Pointing to “multiple avenues driving robust demand for Canadian self storage space,” Mr. Sturges also raised his rating for Storagevault Canada Inc. (SVI-X -0.22%decrease
) to “outperform” from a “market perform” recommendation, suggesting it could generate “strong” organic growth in 2021.
“Despite reduced foreign immigration levels in Canada as a result of COVID-19 restrictions, multiple other demand drivers have improved StorageVault’s lead generation and leasing activity for its self storage facilities,” he said. “Some of these drivers include increased home renovation and general housing transactional activity, greater non-discretionary demand (i.e. the 6 D’s), remote working and learning, and higher commercial tenant demand.

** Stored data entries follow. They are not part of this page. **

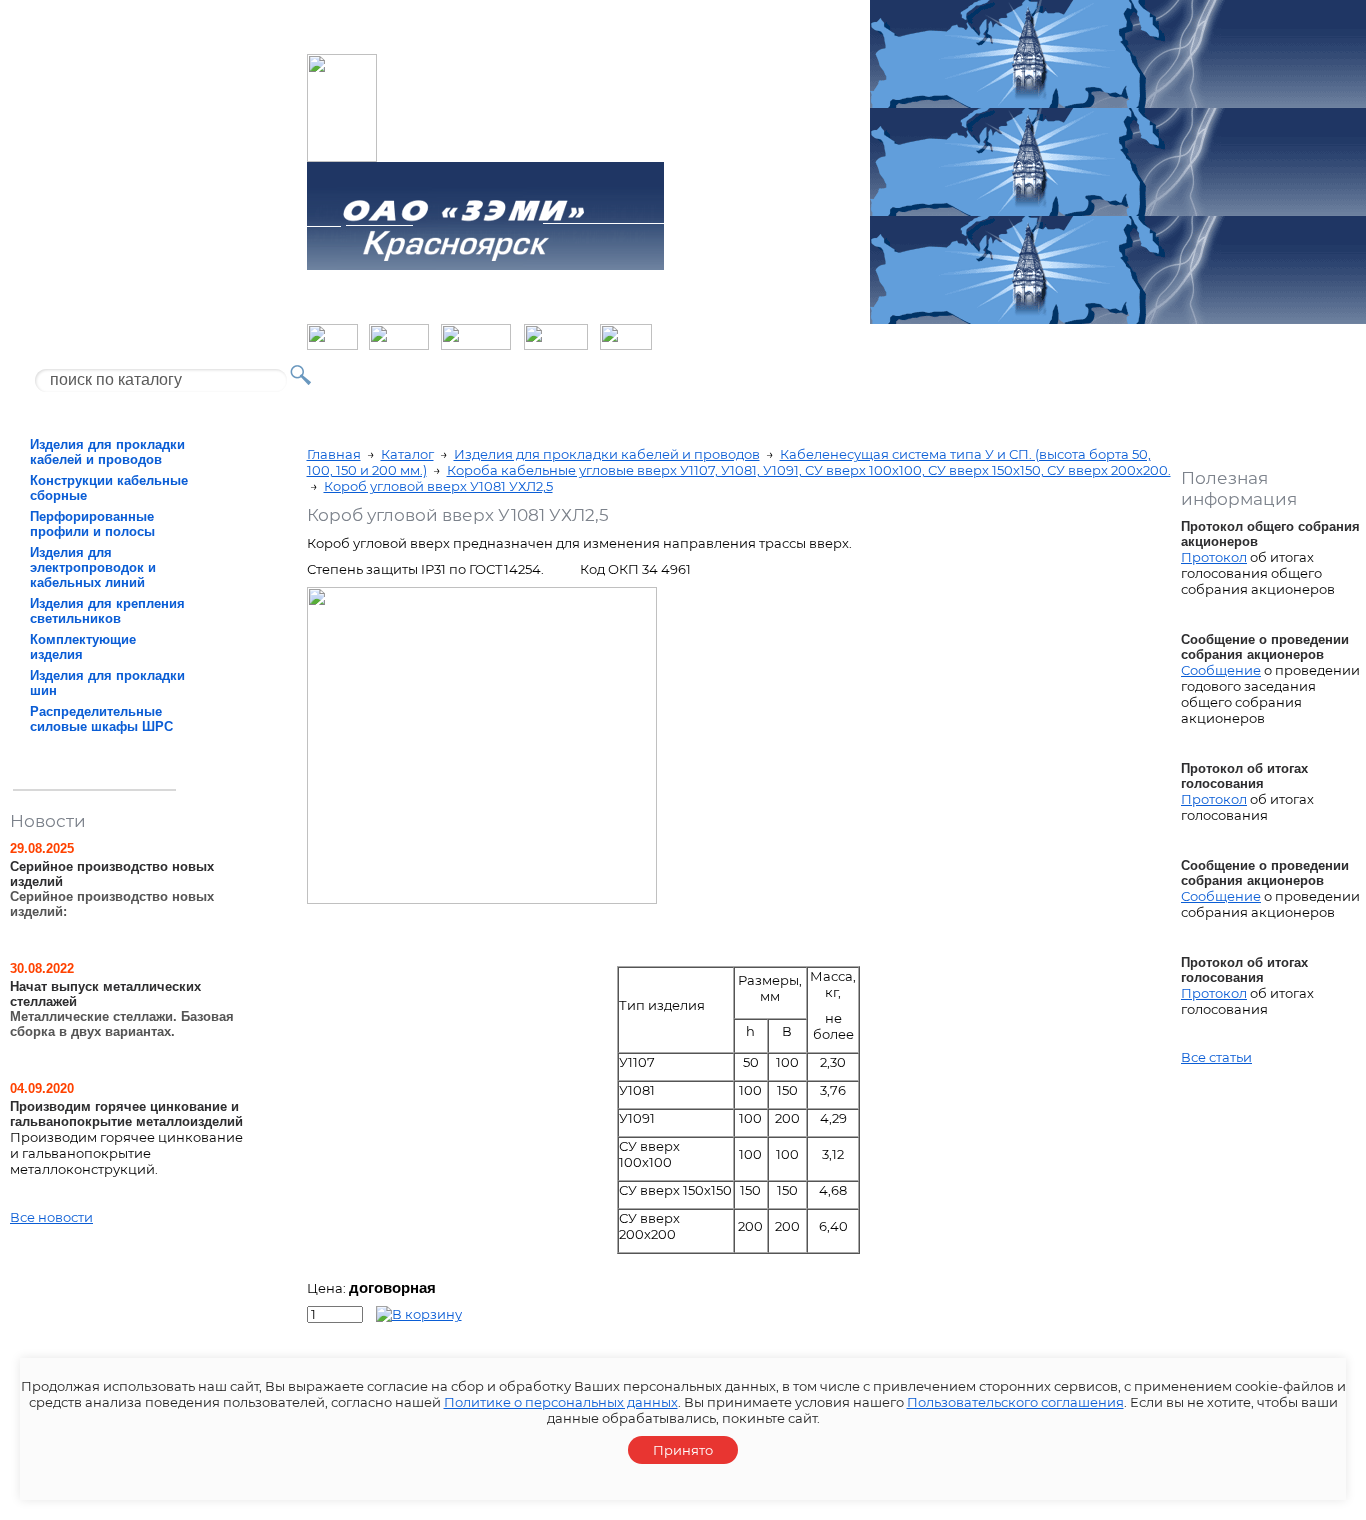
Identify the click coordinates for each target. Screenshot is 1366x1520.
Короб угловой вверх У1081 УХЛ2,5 (438, 486)
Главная (334, 454)
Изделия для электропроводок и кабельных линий (93, 567)
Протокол (1214, 557)
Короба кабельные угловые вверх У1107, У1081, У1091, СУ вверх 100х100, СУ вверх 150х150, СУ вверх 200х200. (809, 470)
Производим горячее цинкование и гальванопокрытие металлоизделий (126, 1114)
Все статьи (1216, 1057)
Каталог (407, 454)
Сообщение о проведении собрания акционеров (1265, 647)
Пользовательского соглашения (1015, 1402)
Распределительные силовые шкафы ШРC (101, 719)
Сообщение (1221, 670)
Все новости (51, 1217)
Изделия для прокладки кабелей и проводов (107, 452)
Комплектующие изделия (83, 647)
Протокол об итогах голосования (1244, 776)
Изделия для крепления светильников (107, 611)
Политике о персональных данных (561, 1402)
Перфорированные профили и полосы (92, 524)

With a greater focus on increasing penetration rates with the millennial cohort, StorageVault’s increased pricing power can drive strong organic growth year-over-year in 2021.”
Mr. Sturges raised his target for the Toronto-based company’s shares to $5.25 from $4.50. The average is $4.86.
“We are upgrading StorageVault ... to reflect: 1) the company’s strong lead generation and leasing activity that can capture accelerating demand fundamentals for Canadian self storage space, supporting a runway for StorageVault to generate robust NAV/share growth year-over-year in the coming quarters; and 2) StorageVault’s improved relative valuation to its US storage peers, as its relative premium has somewhat narrowed recently,” he said.